== Dataset records ==

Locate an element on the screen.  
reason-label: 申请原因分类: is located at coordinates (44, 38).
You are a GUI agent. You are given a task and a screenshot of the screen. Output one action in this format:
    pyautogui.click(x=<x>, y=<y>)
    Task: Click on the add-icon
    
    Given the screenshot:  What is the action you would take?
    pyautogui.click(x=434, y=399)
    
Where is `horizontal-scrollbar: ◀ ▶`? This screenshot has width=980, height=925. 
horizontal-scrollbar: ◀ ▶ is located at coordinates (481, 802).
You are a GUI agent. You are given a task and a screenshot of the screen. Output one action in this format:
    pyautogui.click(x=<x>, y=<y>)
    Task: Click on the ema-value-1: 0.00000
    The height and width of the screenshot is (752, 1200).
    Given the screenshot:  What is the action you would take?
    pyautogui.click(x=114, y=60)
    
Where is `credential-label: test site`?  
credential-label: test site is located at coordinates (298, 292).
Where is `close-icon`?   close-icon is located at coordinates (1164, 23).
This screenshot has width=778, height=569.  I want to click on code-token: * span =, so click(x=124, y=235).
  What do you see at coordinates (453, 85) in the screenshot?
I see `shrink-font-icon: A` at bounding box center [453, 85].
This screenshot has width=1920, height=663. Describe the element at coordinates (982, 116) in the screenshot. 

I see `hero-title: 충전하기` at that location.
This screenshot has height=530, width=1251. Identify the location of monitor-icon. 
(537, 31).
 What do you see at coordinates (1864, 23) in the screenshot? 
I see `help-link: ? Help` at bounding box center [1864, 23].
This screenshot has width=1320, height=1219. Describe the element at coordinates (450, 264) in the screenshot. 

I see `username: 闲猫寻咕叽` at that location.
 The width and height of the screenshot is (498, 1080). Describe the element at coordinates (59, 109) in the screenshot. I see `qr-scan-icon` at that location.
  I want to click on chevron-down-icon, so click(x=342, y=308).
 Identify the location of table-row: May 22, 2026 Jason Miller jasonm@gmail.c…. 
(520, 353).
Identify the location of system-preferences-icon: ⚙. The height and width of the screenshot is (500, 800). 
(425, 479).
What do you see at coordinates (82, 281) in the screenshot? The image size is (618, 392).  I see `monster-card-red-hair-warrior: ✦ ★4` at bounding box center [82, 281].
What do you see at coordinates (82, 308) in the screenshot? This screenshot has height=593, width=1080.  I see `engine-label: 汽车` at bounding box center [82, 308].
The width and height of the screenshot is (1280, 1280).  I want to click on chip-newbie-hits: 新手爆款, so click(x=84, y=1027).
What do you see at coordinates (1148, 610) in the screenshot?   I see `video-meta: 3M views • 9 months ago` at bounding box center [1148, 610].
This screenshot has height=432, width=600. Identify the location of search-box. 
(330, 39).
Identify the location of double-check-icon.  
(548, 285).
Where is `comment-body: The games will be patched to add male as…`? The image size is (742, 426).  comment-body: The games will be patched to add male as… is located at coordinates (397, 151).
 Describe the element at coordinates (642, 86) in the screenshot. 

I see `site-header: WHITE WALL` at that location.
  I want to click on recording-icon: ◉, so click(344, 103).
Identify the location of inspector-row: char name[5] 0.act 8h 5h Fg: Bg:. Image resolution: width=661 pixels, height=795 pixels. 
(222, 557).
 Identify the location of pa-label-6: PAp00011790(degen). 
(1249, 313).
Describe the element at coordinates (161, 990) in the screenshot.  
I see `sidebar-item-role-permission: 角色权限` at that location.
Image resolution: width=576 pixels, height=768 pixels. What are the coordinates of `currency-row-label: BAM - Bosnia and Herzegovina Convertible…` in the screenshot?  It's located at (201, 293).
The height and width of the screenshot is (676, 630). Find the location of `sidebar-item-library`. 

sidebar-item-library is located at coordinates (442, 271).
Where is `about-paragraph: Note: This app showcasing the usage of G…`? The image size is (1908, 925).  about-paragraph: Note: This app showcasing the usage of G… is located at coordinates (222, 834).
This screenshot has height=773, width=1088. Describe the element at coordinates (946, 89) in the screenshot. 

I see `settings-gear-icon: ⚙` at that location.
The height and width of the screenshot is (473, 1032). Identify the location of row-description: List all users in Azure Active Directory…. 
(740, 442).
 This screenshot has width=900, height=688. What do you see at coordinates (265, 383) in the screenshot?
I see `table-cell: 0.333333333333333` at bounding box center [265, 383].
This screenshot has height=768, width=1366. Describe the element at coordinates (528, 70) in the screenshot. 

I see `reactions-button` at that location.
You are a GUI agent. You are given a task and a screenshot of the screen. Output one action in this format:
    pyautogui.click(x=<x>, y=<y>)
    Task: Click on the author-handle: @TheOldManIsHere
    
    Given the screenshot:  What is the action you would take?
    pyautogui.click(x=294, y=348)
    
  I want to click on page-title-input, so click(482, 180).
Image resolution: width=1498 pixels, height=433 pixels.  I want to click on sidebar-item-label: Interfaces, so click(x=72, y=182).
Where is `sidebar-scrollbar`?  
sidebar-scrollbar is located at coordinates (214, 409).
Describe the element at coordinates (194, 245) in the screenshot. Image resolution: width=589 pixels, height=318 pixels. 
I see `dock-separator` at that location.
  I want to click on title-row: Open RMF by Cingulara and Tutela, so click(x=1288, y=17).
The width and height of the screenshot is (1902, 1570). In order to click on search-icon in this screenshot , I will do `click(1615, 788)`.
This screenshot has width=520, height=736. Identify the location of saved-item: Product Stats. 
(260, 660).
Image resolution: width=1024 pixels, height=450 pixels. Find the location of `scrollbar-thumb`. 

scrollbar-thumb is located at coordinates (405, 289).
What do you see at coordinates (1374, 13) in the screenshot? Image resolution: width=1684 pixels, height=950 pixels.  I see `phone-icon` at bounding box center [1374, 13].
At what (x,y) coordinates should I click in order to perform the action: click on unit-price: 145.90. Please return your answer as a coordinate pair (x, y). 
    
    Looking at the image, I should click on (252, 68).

===

What to produce
Please retype all of the data above exactly, line for line, with no changes.

Response area
Locate an element on the screen.  
reason-label: 申请原因分类: is located at coordinates (44, 38).
You are a GUI agent. You are given a task and a screenshot of the screen. Output one action in this format:
    pyautogui.click(x=<x>, y=<y>)
    Task: Click on the add-icon
    
    Given the screenshot:  What is the action you would take?
    pyautogui.click(x=434, y=399)
    
Where is `horizontal-scrollbar: ◀ ▶`? This screenshot has width=980, height=925. 
horizontal-scrollbar: ◀ ▶ is located at coordinates (481, 802).
You are a GUI agent. You are given a task and a screenshot of the screen. Output one action in this format:
    pyautogui.click(x=<x>, y=<y>)
    Task: Click on the ema-value-1: 0.00000
    The height and width of the screenshot is (752, 1200).
    Given the screenshot:  What is the action you would take?
    pyautogui.click(x=114, y=60)
    
Where is `credential-label: test site`?  
credential-label: test site is located at coordinates (298, 292).
Where is `close-icon`?   close-icon is located at coordinates (1164, 23).
This screenshot has width=778, height=569.  I want to click on code-token: * span =, so click(x=124, y=235).
  What do you see at coordinates (453, 85) in the screenshot?
I see `shrink-font-icon: A` at bounding box center [453, 85].
This screenshot has width=1920, height=663. Describe the element at coordinates (982, 116) in the screenshot. 

I see `hero-title: 충전하기` at that location.
This screenshot has height=530, width=1251. Identify the location of monitor-icon. 
(537, 31).
 What do you see at coordinates (1864, 23) in the screenshot? 
I see `help-link: ? Help` at bounding box center [1864, 23].
This screenshot has width=1320, height=1219. Describe the element at coordinates (450, 264) in the screenshot. 

I see `username: 闲猫寻咕叽` at that location.
 The width and height of the screenshot is (498, 1080). Describe the element at coordinates (59, 109) in the screenshot. I see `qr-scan-icon` at that location.
  I want to click on chevron-down-icon, so click(x=342, y=308).
 Identify the location of table-row: May 22, 2026 Jason Miller jasonm@gmail.c…. 
(520, 353).
Identify the location of system-preferences-icon: ⚙. The height and width of the screenshot is (500, 800). 
(425, 479).
What do you see at coordinates (82, 281) in the screenshot? The image size is (618, 392).  I see `monster-card-red-hair-warrior: ✦ ★4` at bounding box center [82, 281].
What do you see at coordinates (82, 308) in the screenshot? This screenshot has height=593, width=1080.  I see `engine-label: 汽车` at bounding box center [82, 308].
The width and height of the screenshot is (1280, 1280).  I want to click on chip-newbie-hits: 新手爆款, so click(x=84, y=1027).
What do you see at coordinates (1148, 610) in the screenshot?   I see `video-meta: 3M views • 9 months ago` at bounding box center [1148, 610].
This screenshot has height=432, width=600. Identify the location of search-box. 
(330, 39).
Identify the location of double-check-icon.  
(548, 285).
Where is `comment-body: The games will be patched to add male as…`? The image size is (742, 426).  comment-body: The games will be patched to add male as… is located at coordinates (397, 151).
 Describe the element at coordinates (642, 86) in the screenshot. 

I see `site-header: WHITE WALL` at that location.
  I want to click on recording-icon: ◉, so click(344, 103).
Identify the location of inspector-row: char name[5] 0.act 8h 5h Fg: Bg:. Image resolution: width=661 pixels, height=795 pixels. 
(222, 557).
 Identify the location of pa-label-6: PAp00011790(degen). 
(1249, 313).
Describe the element at coordinates (161, 990) in the screenshot.  
I see `sidebar-item-role-permission: 角色权限` at that location.
Image resolution: width=576 pixels, height=768 pixels. What are the coordinates of `currency-row-label: BAM - Bosnia and Herzegovina Convertible…` in the screenshot?  It's located at (201, 293).
The height and width of the screenshot is (676, 630). Find the location of `sidebar-item-library`. 

sidebar-item-library is located at coordinates (442, 271).
Where is `about-paragraph: Note: This app showcasing the usage of G…`? The image size is (1908, 925).  about-paragraph: Note: This app showcasing the usage of G… is located at coordinates (222, 834).
This screenshot has height=773, width=1088. Describe the element at coordinates (946, 89) in the screenshot. 

I see `settings-gear-icon: ⚙` at that location.
The height and width of the screenshot is (473, 1032). Identify the location of row-description: List all users in Azure Active Directory…. 
(740, 442).
 This screenshot has width=900, height=688. What do you see at coordinates (265, 383) in the screenshot?
I see `table-cell: 0.333333333333333` at bounding box center [265, 383].
This screenshot has height=768, width=1366. Describe the element at coordinates (528, 70) in the screenshot. 

I see `reactions-button` at that location.
You are a GUI agent. You are given a task and a screenshot of the screen. Output one action in this format:
    pyautogui.click(x=<x>, y=<y>)
    Task: Click on the author-handle: @TheOldManIsHere
    
    Given the screenshot:  What is the action you would take?
    pyautogui.click(x=294, y=348)
    
  I want to click on page-title-input, so click(482, 180).
Image resolution: width=1498 pixels, height=433 pixels.  I want to click on sidebar-item-label: Interfaces, so click(x=72, y=182).
Where is `sidebar-scrollbar`?  
sidebar-scrollbar is located at coordinates (214, 409).
Describe the element at coordinates (194, 245) in the screenshot. Image resolution: width=589 pixels, height=318 pixels. 
I see `dock-separator` at that location.
  I want to click on title-row: Open RMF by Cingulara and Tutela, so click(x=1288, y=17).
The width and height of the screenshot is (1902, 1570). In order to click on search-icon in this screenshot , I will do `click(1615, 788)`.
This screenshot has width=520, height=736. Identify the location of saved-item: Product Stats. 
(260, 660).
Image resolution: width=1024 pixels, height=450 pixels. Find the location of `scrollbar-thumb`. 

scrollbar-thumb is located at coordinates (405, 289).
What do you see at coordinates (1374, 13) in the screenshot? Image resolution: width=1684 pixels, height=950 pixels.  I see `phone-icon` at bounding box center [1374, 13].
At what (x,y) coordinates should I click in order to perform the action: click on unit-price: 145.90. Please return your answer as a coordinate pair (x, y). 
    
    Looking at the image, I should click on (252, 68).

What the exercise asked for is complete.